I would like to see this crazyness in chasing after ultimate realism and VR and similar crap end, or at least easen up a little bit so that big AAA studios once again put their efforts to were their strengths were in the days long gone by... great storys and innovative gameplay.
None of the likes of Ubisoft or EA got big by ripping off themselves on a yearly basis, being dicks to their customers, and generally chasing after trends and endlessly producing sequels to horses long beaten to death. They got big by creating (or investing in) great ideas and design. By actually finishing games before they release them. By not tailoring games to looking good in pre-release trailers, but looking good when run on the averages dudes crappy computer. By not wasting most of their money on marketing and elaborate management structures, but paying the actual developers of their games and keeping them on the team even after the game was shipped.
I'd like to see customer stop investing into serial scams like the yearly FIFA installement or the yearly CoD (even though it seems that genre-definer-turned-into-serial-crap spawns some sleeper hits from time to time). But then I guess that is part of the reason why a lot of the games coming out in the decade have been so MEH! Would not happen without people pre-ordering games time and time again, paying for overpriced DLC, demanding better and better graphics yet at the same time seemingly being oblivious of the exploding budgets for producing games when game prices remain stable (safe for F2P and DLC sheenigans), and seemingly still putting up with all the crap the Ubisofts and EAs of this world try to force down their throats (and lets not forget Konami and Capcom... as much as I would like to be pissed about Metal Gear Solid, I don't know the series well enough. But I am pissed about what became of Castlevania!... as for Capcom, F*** you for abusing the BoF series for cheap phone games).

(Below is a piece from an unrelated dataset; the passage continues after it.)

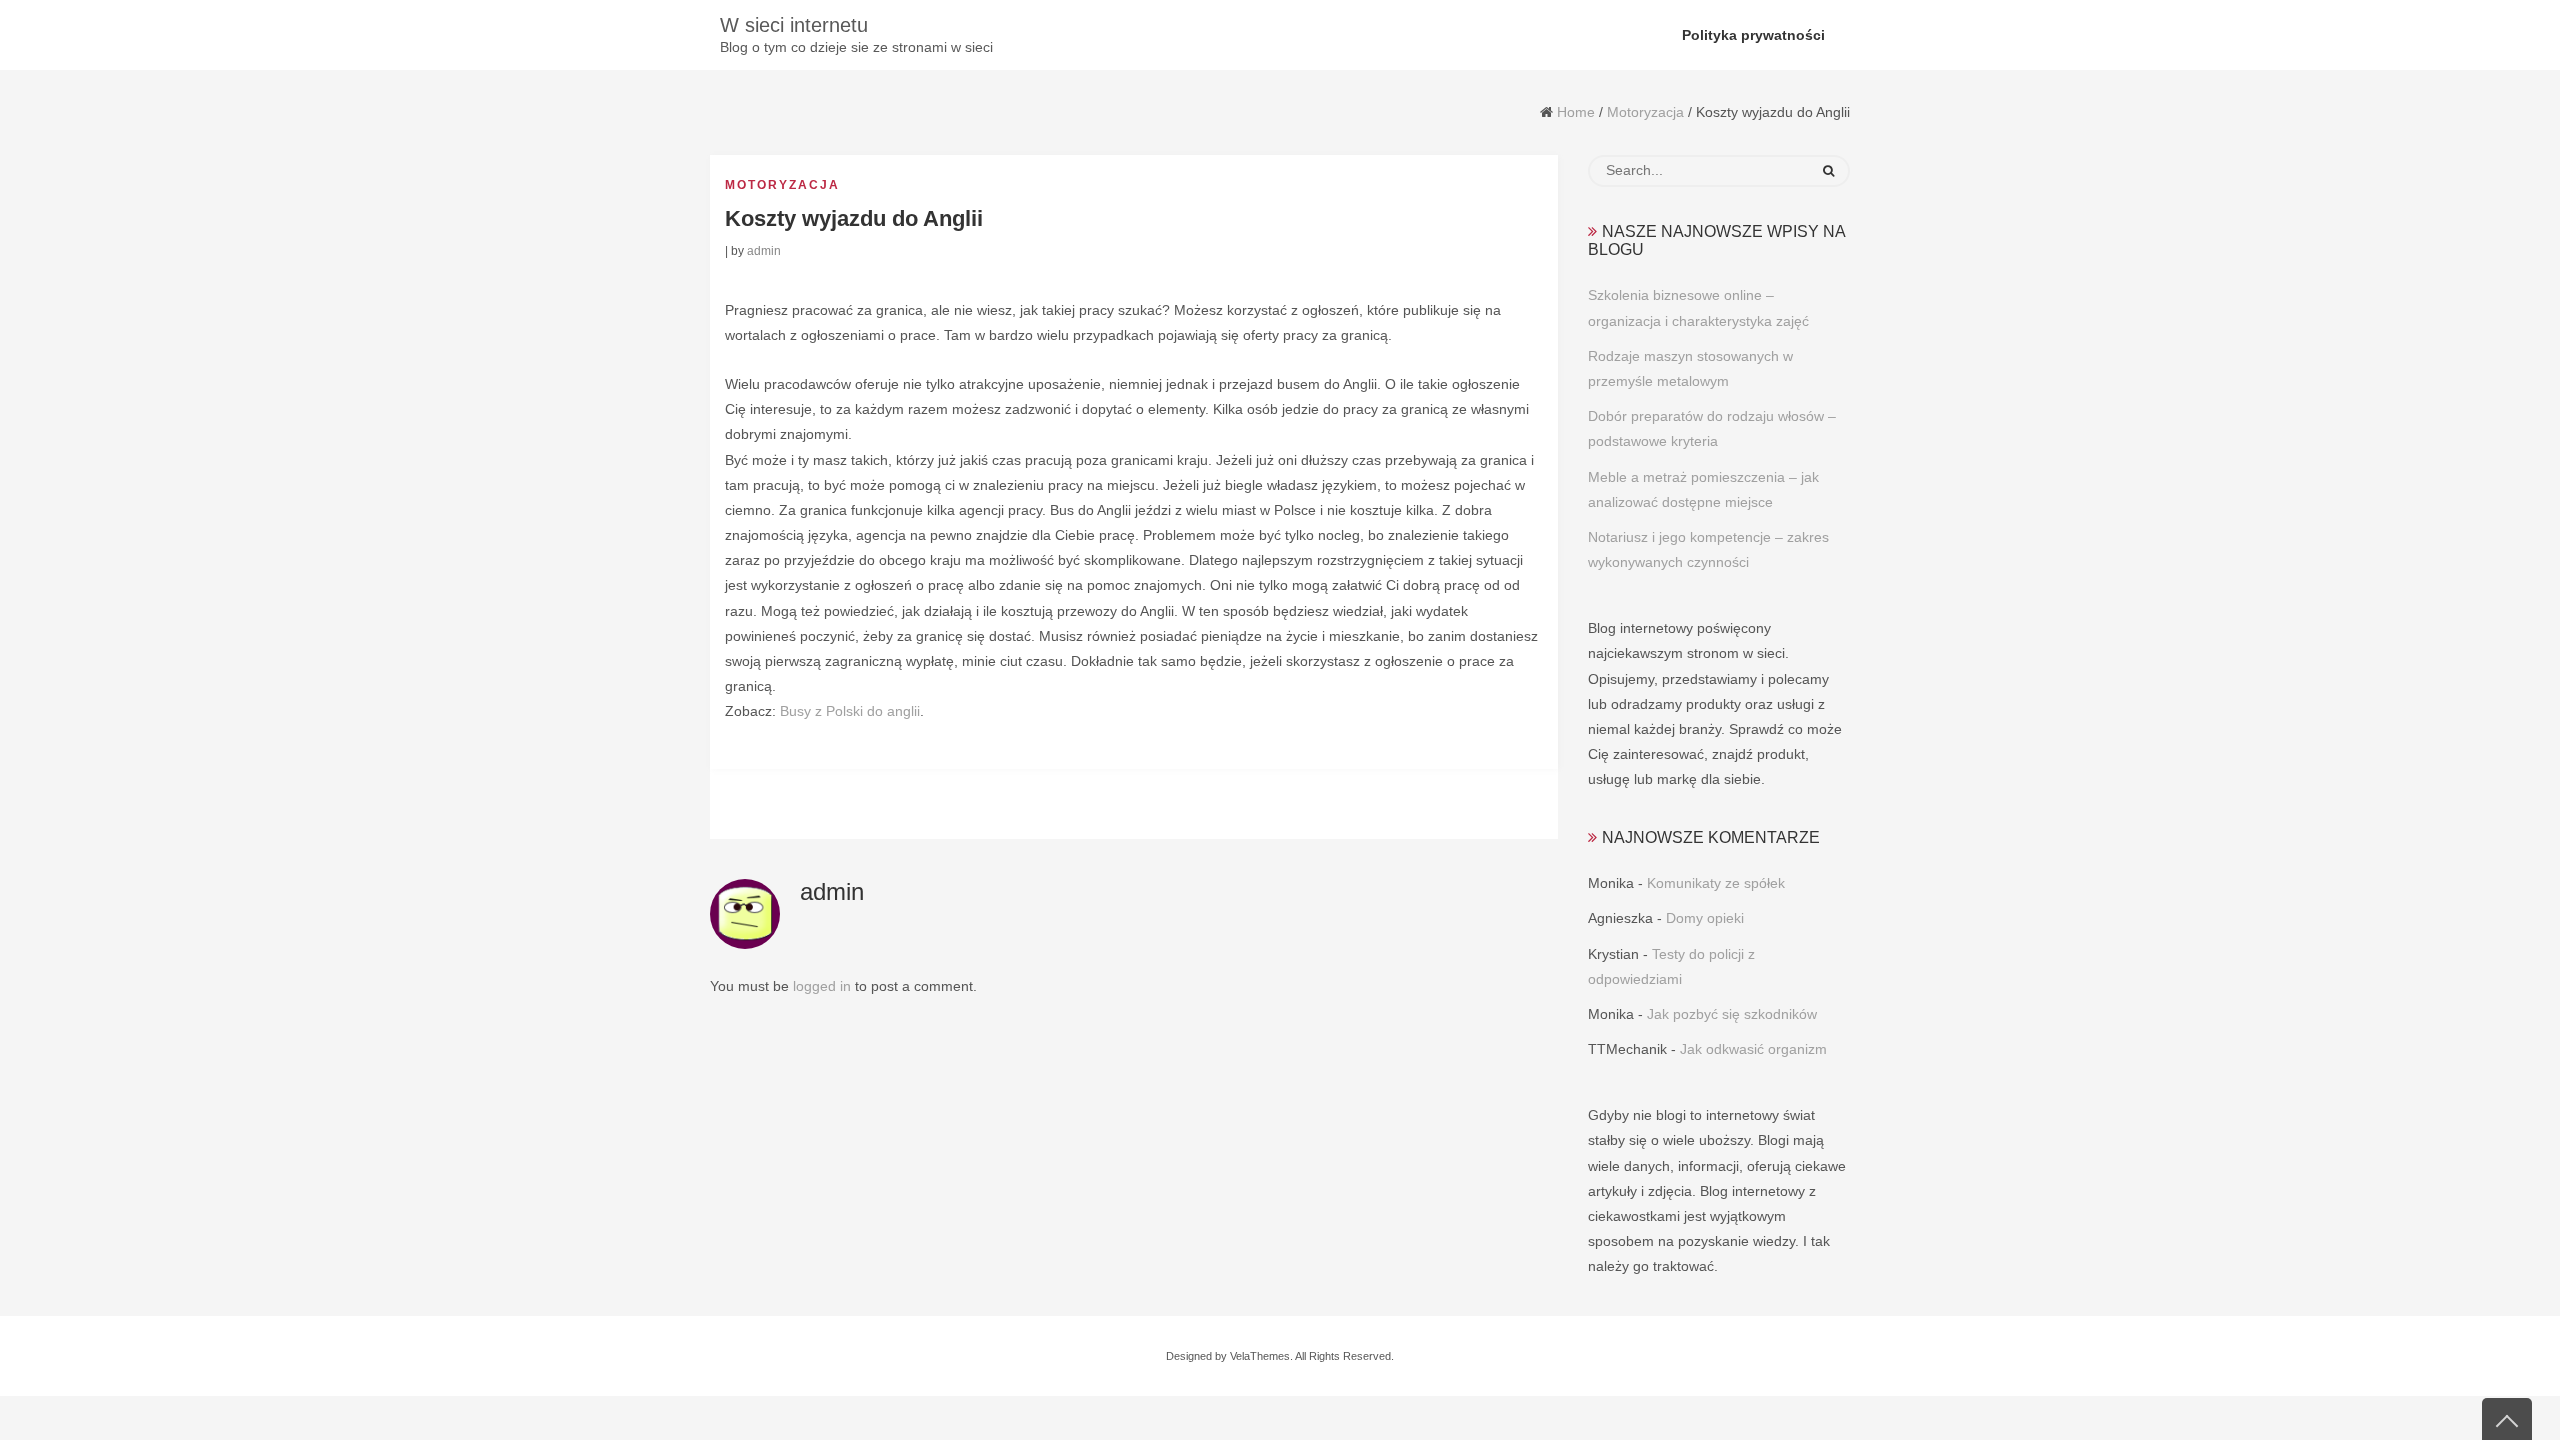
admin (764, 251)
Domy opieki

If the average Customer would be informed enough that there are far, FAR more games to play out there than just what the biggest AAA studios put out, would ignore the marketing and mainstream media, have enough patience to NOT EVER pre-order anything unless its a Kickstarter project they really want to see come to life, and not even buy a game at release, but wait AT LEAST 6 months to make sure the game is as good as advertised and actually is in working condition by the time the game is bought, big AAA studios would have to adapt or die the death many of those deserved for years.
Well, really, having had that old mans rant, and giving up on the AAA industry to ever do the right thing, which is listen to fans and the market instead of weird focusgroups and analysts, there is not much I miss in todays gaming releases if I ingore the general crap many AAA studios are slinging around.
I do miss good old school RTS games. Without any MOBA-crap tacked on, without trying to be innovative yet failing to achieve that. I did play some recent hardcore-ish WW2 RTSes which were quite good, still having a go at it in DoW 1 from time to time. Blizzard games are not my cup of tea even though I generally have to admit they are far from the usual modern AAA crap... so Starcraft really is not for me. I tried, and gave up on it. Still, I can see why some people like SC2 so much.
Still, I miss the C&Cs, and the time when all Dawn of War needed was a slightly clever idea to keep the RTS formula from getting into a base building contest, a good use of the 40k license and some good campaign storys. No dicking around with elaborate early rush blockers and MOBAesque stuff, no super units tacked on that also made the tabletop game break under its own weight.
I miss the time when good teams would take a risk releasing a new RPG expierience. To be more precise, when the budgets of an AAA release where still low enough to be able to take risks while at the same time working with some AAA writers and artists.
I know that CD Project red has achieved that to some extent with the Witcher, which was a well done game from the start, and something of a risk given the novel was most probably not that well known outside of Poland. I really have to find the time to play the whole trilogy one day.
I also have to bow my head before guerilla games because clearly Horizon Zero Dawn was quite a risk, if not gameplay wise, then at least when it comes to the story and setting. As much as I see how it borrows heavely from other games gameplay wise and I even think the combat system has many flaws when really put to the test, the setting alone makes this already a contender for my personal game of the year. And really, I don't care if you call that game an RPG, or Action Adventure, or Open-World-Whatever. Its an Action Adventure with RPG elements to me.
At least it seems we have the time of the half-inspired WoW-MMO-Clones behind us. Another one of these generic fantasy worlds which started with an interesting idea and then executed on it by making it look and feel like WoW and I would start to scream.
I would go on to complain about the lack of interesting Metroidvania games lately, but then there are a ton of Indie ones I still have to play, I haven't finished Guacameele or Ori and the blind forest yet, and then there is the shimmer of hope that ritual of the night can continue the real castlevania SotN expierience Konami refuses to work on since over a decade. So I guess we are quite covered on that front thanks to Indies, and designers and devs leaving the AAA dickhead culture to get back to create good games once again as Indies.